━━━ DATASET EXTRACT ━━━
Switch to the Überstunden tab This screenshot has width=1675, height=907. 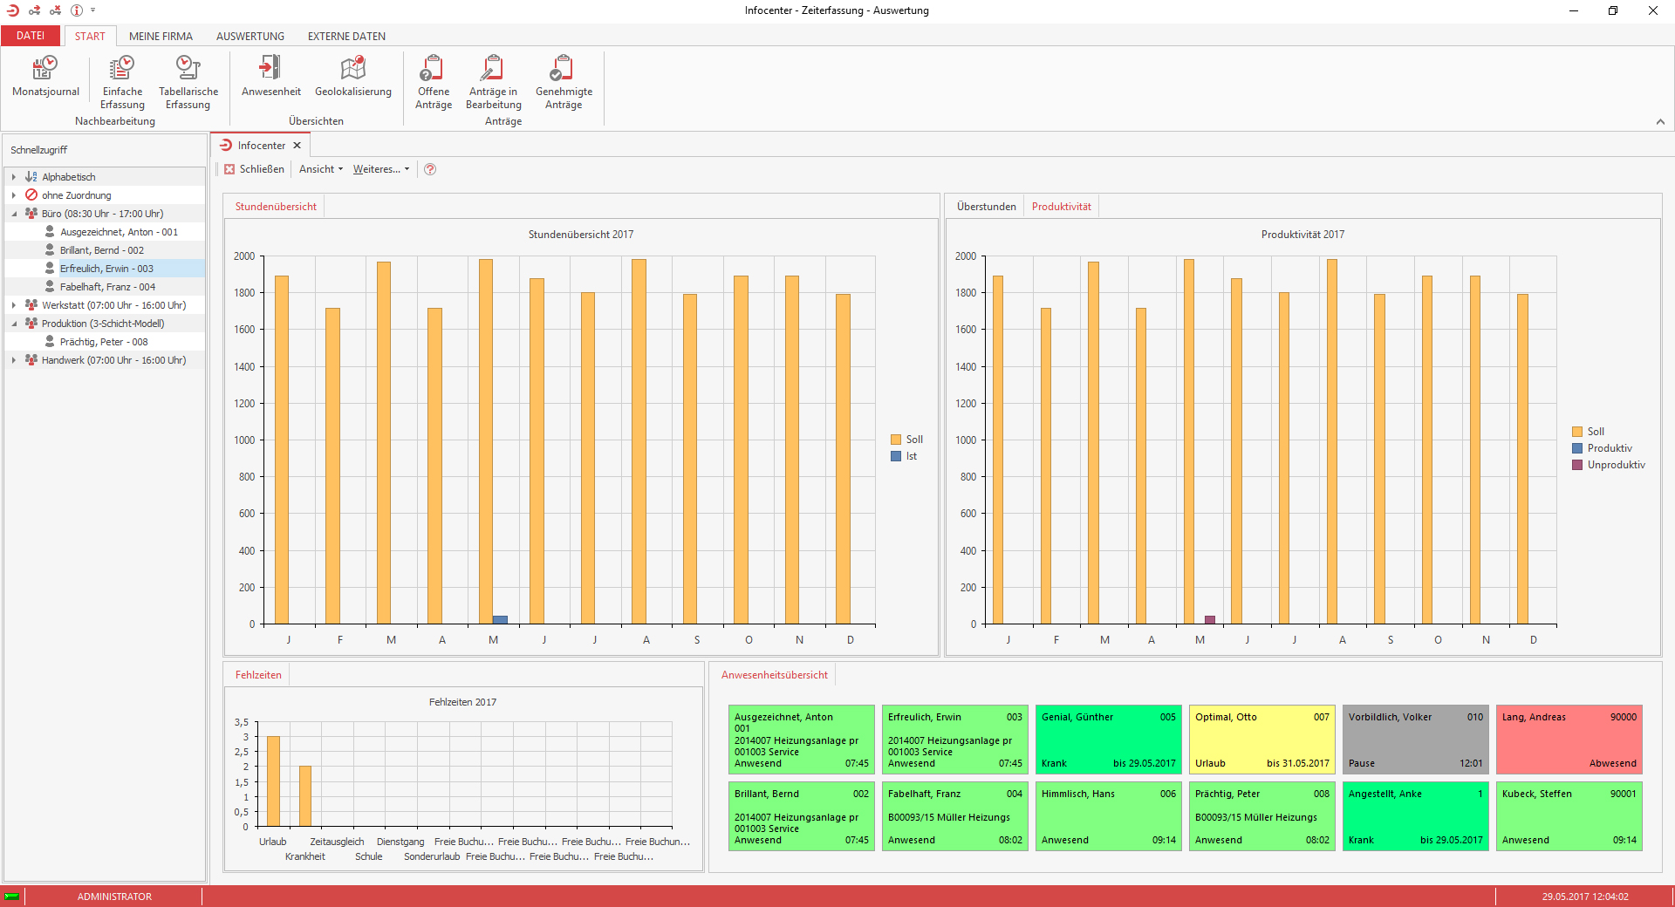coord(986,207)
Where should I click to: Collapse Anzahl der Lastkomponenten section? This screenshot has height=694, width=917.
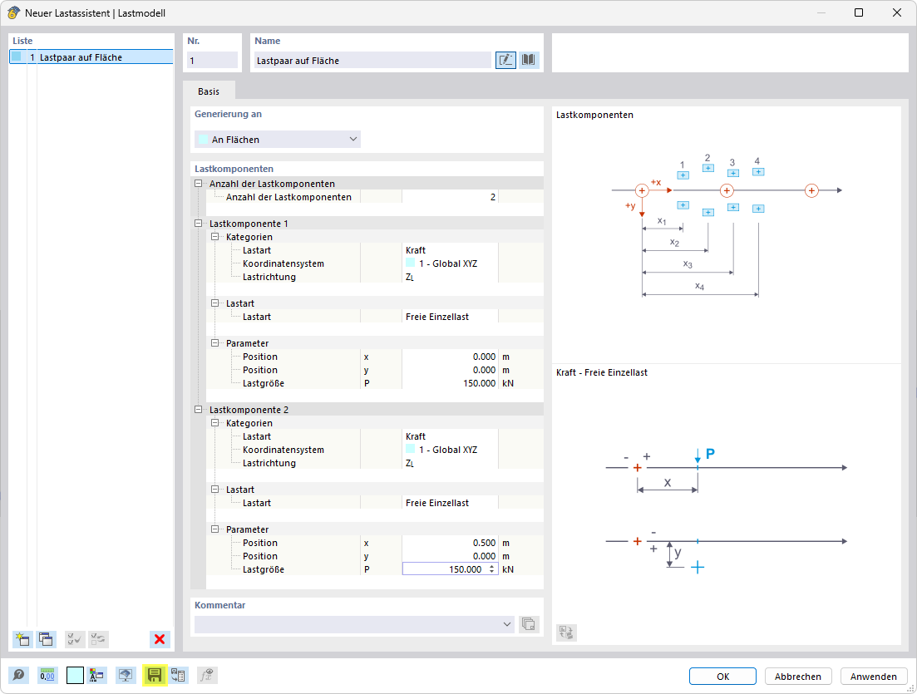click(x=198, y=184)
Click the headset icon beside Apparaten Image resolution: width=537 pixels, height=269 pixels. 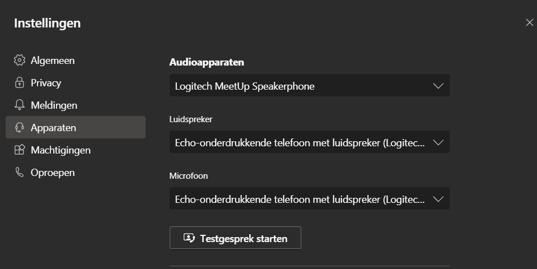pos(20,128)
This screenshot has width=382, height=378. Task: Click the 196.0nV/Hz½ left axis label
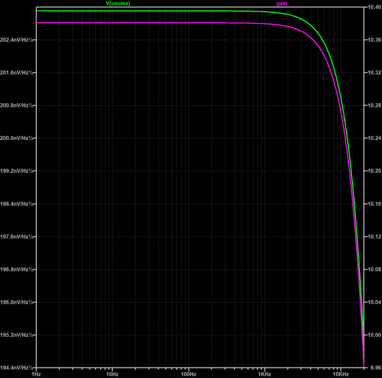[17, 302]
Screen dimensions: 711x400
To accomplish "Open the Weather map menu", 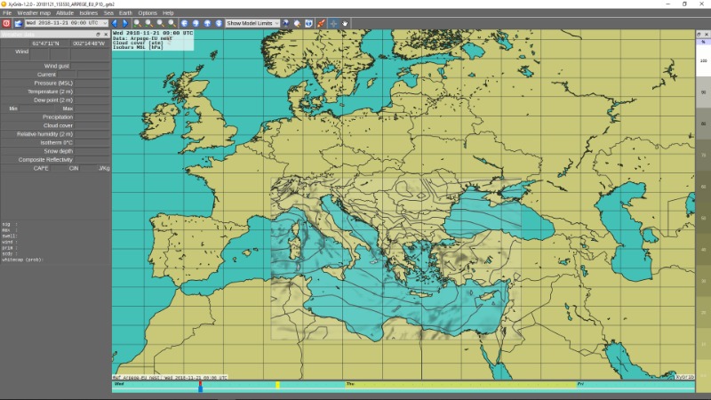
━━━
━━━ DATASET EXTRACT ━━━
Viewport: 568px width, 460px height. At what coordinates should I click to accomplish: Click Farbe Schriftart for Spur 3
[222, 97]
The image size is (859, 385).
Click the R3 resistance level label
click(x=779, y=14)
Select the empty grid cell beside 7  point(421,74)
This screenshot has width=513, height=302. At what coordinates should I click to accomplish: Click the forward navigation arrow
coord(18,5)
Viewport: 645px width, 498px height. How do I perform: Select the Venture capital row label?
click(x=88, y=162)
━━━
━━━ DATASET EXTRACT ━━━
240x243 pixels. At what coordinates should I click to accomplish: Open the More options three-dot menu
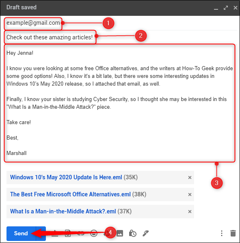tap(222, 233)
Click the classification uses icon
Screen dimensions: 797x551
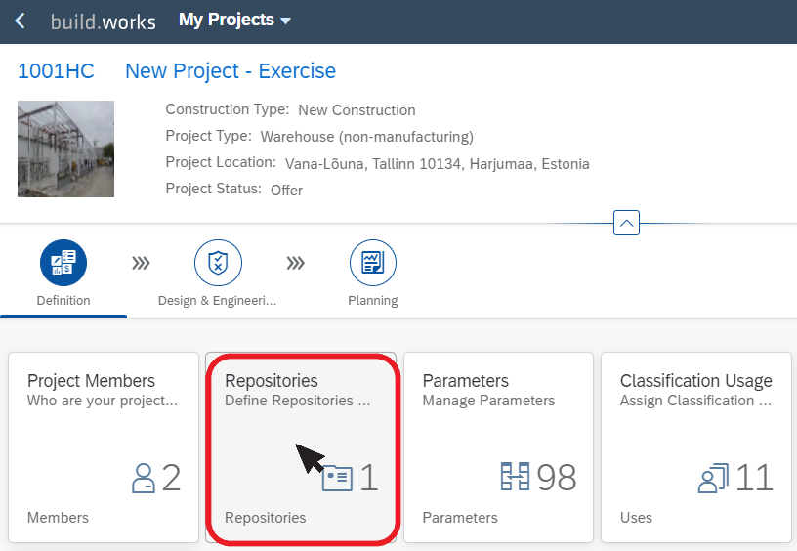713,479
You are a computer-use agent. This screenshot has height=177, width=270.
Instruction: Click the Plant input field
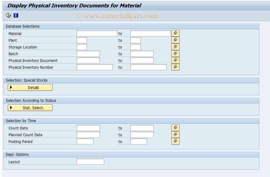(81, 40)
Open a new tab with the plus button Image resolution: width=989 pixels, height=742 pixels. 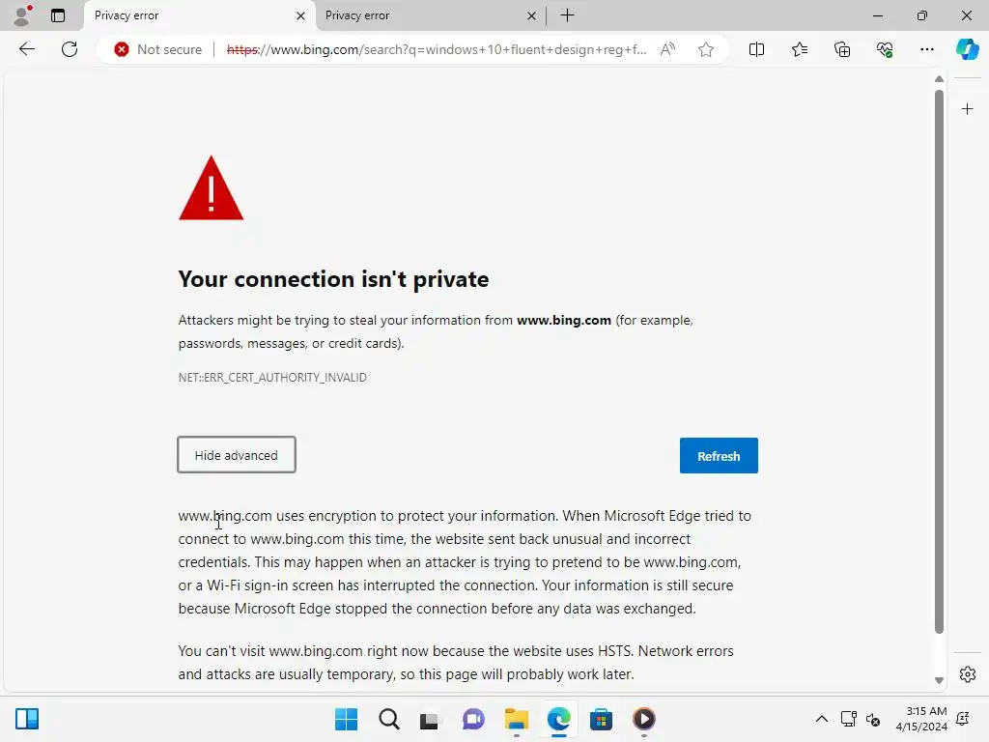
━━━
◆ REQUIRED ACTION ◆
Starting at the line with "This screenshot has width=382, height=378." and finishing at the line with "the Weather map", copy the material above exactly, both lines included. Nothing else goes in, and no pictures.

◆ RESULT OF THIS TASK ◆
This screenshot has width=382, height=378. Task: Click the 196.0nV/Hz½ left axis label
[17, 302]
Screen dimensions: 711x400
To accomplish "Open the Weather map menu", 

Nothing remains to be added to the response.